» TASK GOAL: Nothing should appear in the answer except the lines from the one containing "Image resolution: width=980 pixels, height=413" through the end of the listing, repeated exactly.

» GIVEN RECORDS:
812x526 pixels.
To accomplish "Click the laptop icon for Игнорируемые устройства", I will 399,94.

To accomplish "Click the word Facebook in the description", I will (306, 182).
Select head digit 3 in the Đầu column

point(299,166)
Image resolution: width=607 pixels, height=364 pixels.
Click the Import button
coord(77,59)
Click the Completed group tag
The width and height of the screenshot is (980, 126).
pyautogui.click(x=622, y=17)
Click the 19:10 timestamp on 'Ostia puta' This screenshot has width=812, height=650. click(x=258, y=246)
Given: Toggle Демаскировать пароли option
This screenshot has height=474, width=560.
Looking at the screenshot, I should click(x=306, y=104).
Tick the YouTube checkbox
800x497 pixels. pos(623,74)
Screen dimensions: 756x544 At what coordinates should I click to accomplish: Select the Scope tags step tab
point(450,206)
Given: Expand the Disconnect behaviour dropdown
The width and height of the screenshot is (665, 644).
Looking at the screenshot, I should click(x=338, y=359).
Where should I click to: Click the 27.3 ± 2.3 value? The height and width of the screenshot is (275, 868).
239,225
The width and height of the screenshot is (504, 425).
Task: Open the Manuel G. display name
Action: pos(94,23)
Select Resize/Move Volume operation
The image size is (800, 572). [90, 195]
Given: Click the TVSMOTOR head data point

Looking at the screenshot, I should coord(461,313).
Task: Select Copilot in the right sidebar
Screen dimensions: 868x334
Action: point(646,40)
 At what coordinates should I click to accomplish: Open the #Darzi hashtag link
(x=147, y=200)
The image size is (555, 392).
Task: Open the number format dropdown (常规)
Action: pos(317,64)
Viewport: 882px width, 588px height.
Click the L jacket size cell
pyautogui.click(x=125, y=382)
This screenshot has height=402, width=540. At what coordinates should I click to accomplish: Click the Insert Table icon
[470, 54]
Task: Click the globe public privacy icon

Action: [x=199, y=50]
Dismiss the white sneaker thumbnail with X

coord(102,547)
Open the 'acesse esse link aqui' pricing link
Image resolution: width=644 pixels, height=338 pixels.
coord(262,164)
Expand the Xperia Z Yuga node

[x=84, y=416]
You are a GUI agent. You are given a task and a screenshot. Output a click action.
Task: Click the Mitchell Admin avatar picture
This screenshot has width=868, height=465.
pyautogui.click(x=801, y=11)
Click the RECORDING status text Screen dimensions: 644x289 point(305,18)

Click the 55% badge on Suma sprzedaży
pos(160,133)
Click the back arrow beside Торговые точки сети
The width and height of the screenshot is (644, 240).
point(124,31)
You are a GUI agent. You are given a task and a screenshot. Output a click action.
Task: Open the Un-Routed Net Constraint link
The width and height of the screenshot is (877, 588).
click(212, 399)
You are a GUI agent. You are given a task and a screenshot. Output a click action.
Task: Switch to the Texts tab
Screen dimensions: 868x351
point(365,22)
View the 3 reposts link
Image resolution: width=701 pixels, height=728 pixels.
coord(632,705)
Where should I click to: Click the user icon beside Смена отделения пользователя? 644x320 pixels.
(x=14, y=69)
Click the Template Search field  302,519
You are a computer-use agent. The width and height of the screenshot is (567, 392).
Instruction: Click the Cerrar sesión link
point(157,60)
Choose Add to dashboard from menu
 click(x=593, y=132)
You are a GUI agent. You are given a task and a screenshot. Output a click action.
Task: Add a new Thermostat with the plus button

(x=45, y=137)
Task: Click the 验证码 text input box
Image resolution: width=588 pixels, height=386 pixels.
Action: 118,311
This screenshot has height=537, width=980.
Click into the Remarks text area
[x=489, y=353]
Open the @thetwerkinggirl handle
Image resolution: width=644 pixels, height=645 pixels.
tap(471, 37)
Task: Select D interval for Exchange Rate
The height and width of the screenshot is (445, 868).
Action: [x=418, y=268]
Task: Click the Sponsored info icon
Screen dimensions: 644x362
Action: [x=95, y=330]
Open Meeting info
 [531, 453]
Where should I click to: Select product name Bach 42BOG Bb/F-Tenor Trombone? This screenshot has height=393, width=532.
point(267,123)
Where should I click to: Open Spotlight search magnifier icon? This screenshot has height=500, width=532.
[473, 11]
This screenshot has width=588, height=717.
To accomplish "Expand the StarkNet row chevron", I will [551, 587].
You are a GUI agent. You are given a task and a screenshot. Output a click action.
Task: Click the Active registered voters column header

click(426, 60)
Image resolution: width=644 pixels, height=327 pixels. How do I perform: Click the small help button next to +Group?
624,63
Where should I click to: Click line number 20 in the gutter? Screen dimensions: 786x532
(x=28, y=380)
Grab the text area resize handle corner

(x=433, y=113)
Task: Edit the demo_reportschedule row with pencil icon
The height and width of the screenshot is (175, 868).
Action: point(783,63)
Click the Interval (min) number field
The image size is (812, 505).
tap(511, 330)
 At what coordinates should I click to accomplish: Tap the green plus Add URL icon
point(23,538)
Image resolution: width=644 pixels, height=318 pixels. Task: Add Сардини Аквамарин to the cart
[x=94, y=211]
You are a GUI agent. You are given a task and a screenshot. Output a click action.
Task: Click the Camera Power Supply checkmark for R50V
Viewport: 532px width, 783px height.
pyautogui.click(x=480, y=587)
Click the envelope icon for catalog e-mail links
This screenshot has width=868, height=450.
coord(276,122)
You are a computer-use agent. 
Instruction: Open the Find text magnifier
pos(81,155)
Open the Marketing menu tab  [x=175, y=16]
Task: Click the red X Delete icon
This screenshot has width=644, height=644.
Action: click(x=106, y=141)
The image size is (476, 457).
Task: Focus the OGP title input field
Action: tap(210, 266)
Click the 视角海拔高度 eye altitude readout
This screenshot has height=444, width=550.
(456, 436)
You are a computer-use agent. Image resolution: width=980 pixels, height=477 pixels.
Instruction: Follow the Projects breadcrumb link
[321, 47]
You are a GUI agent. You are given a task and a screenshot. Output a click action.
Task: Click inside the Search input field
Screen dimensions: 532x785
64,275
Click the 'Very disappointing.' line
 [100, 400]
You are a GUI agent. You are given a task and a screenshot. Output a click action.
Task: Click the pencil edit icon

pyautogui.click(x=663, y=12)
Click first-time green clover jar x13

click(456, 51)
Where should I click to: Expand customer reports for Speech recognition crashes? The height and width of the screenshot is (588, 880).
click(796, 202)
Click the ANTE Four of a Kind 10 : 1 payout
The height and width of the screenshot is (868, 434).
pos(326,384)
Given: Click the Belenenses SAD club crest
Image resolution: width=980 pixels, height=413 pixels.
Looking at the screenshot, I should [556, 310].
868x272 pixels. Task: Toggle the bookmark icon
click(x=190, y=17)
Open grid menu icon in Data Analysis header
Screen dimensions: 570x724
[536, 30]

» OUTPUT BELOW:
Image resolution: width=980 pixels, height=413 pixels.
Looking at the screenshot, I should [556, 310].
868x272 pixels. Task: Toggle the bookmark icon
click(x=190, y=17)
Open grid menu icon in Data Analysis header
Screen dimensions: 570x724
[536, 30]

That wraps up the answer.